Skip the pictures. Retype exactly, and only, the lines between the line holding "Where should I click to: Open Billy" and the last line below, inclusive.

** Opening Dataset extract block **

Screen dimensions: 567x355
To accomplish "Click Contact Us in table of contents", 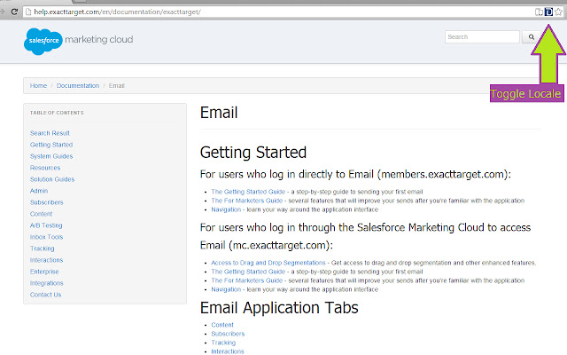I will [x=46, y=295].
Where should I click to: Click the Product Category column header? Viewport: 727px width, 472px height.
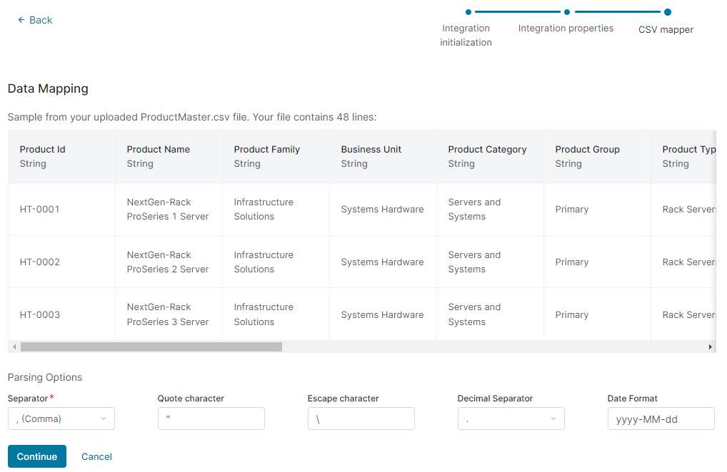pyautogui.click(x=487, y=150)
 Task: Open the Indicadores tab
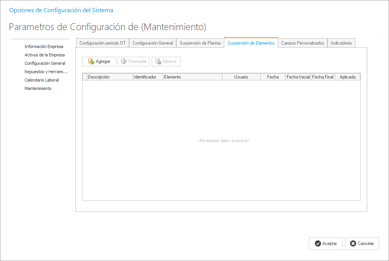[341, 43]
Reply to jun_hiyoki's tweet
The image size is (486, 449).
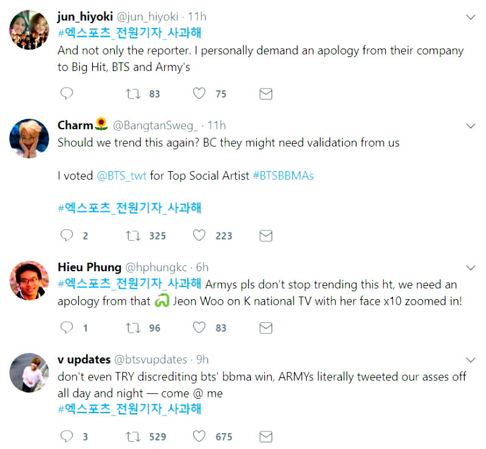tap(67, 94)
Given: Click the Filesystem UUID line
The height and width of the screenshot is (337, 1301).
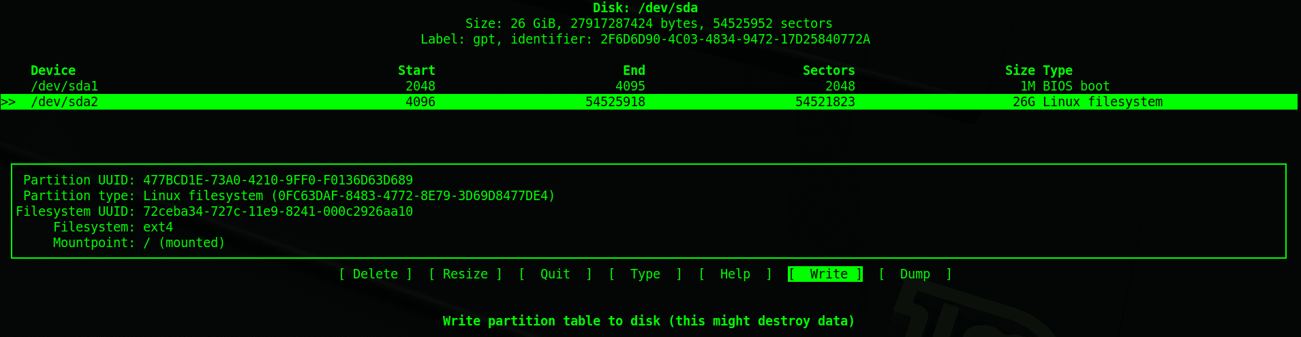Looking at the screenshot, I should click(x=214, y=212).
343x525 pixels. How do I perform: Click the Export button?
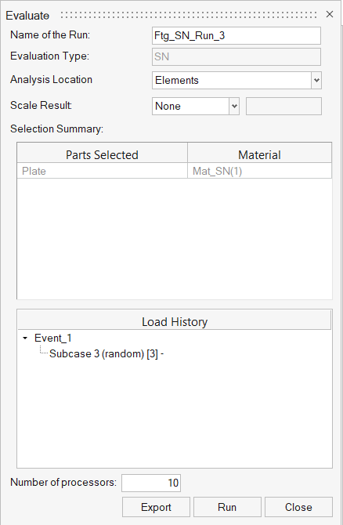(x=156, y=507)
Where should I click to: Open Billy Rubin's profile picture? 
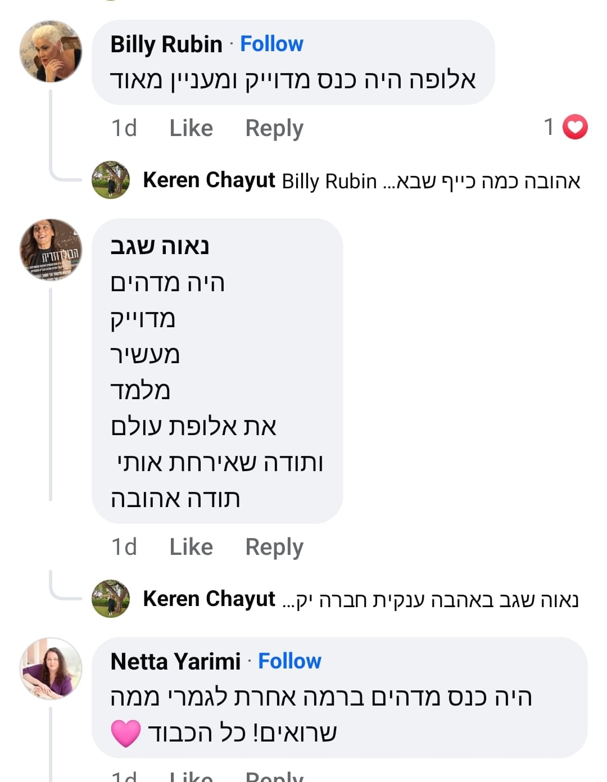coord(51,52)
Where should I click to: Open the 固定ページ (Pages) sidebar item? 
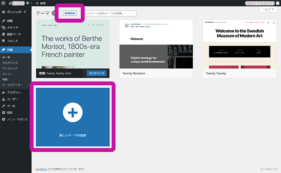click(x=14, y=34)
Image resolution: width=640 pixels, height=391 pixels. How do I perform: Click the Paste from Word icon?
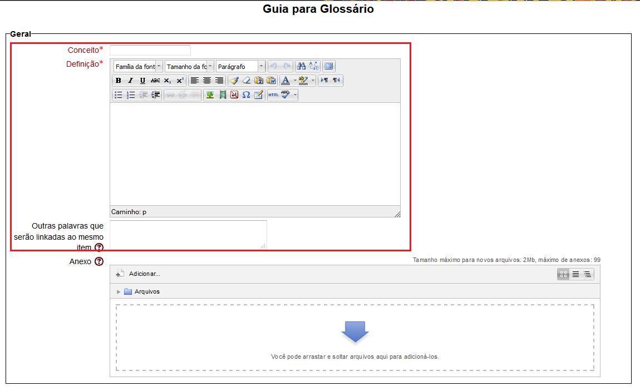(271, 80)
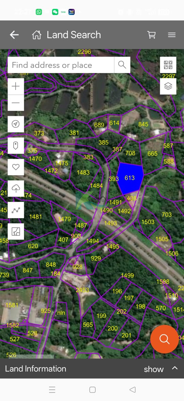Focus the Find address or place field
Viewport: 184px width, 401px height.
click(x=61, y=65)
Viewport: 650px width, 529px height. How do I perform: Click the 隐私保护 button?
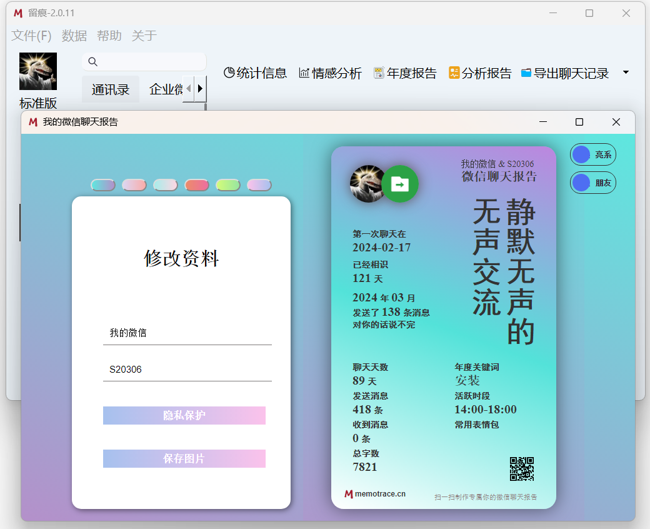(184, 415)
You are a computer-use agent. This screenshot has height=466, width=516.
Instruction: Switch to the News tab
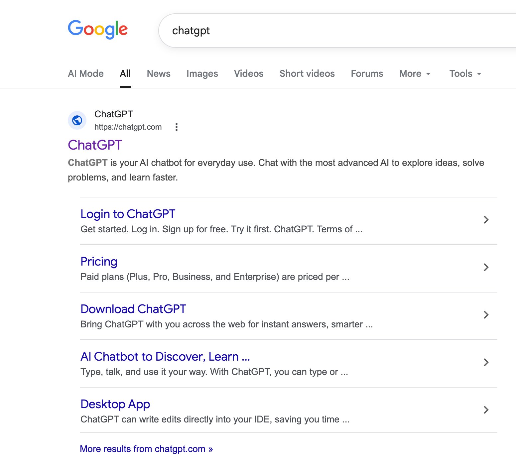(x=159, y=73)
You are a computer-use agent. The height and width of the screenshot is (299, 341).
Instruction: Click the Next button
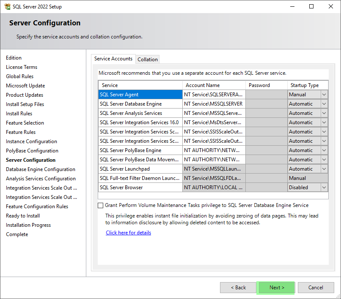point(275,287)
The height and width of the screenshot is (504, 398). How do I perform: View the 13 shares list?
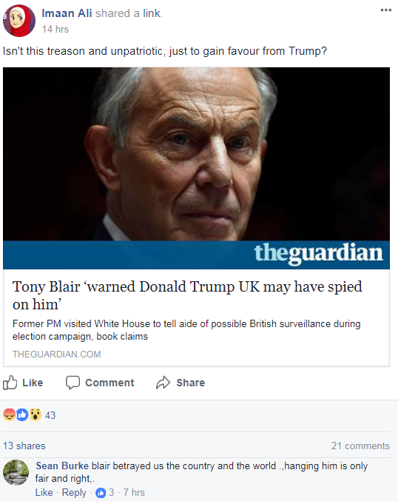pyautogui.click(x=24, y=446)
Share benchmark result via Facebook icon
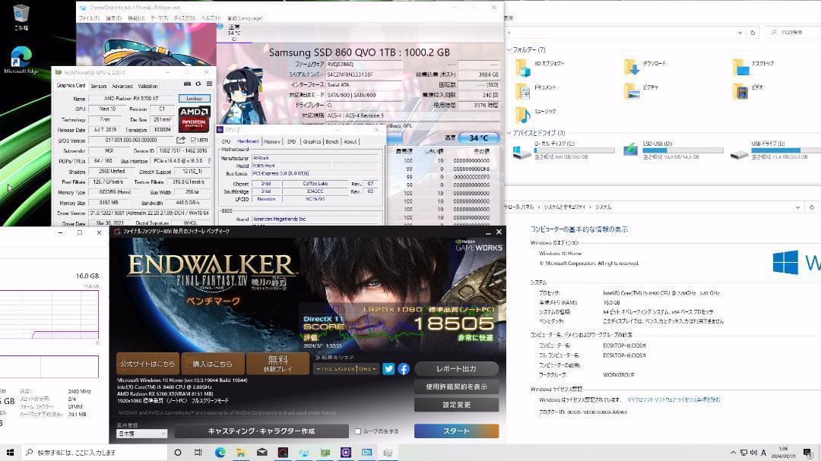 (x=404, y=369)
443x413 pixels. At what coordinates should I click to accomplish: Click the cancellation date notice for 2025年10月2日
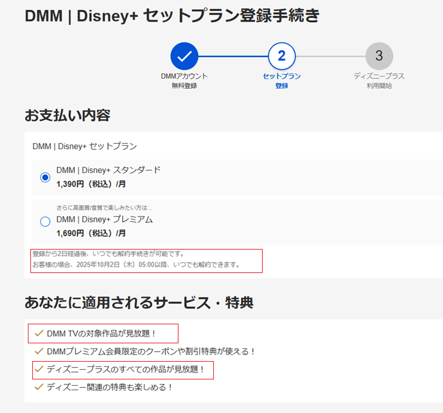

** Closing Dataset extract block **

**Exercise result**:
Where should I click to: Open Billy Rubin's profile picture? 
coord(51,52)
Where should I click to: Open the 固定ページ (Pages) sidebar item? 
click(x=14, y=34)
Image resolution: width=640 pixels, height=391 pixels. How do I perform: Click the Paste from Word icon?
(271, 80)
Focus the Find address or place field
Viewport: 184px width, 401px height.
click(x=61, y=65)
Viewport: 650px width, 529px height. How do I perform: Click the 隐私保护 button?
(184, 415)
You are a computer-use agent. This screenshot has height=466, width=516.
Instruction: Switch to the News tab
(x=159, y=73)
You are a computer-use agent. The height and width of the screenshot is (299, 341).
Instruction: Click the Next button
point(275,287)
The height and width of the screenshot is (504, 398). How do I perform: View the 13 shares list?
pyautogui.click(x=24, y=446)
Share benchmark result via Facebook icon
 (x=404, y=369)
443x413 pixels. At what coordinates should I click to accomplish: Click the cancellation date notice for 2025年10月2日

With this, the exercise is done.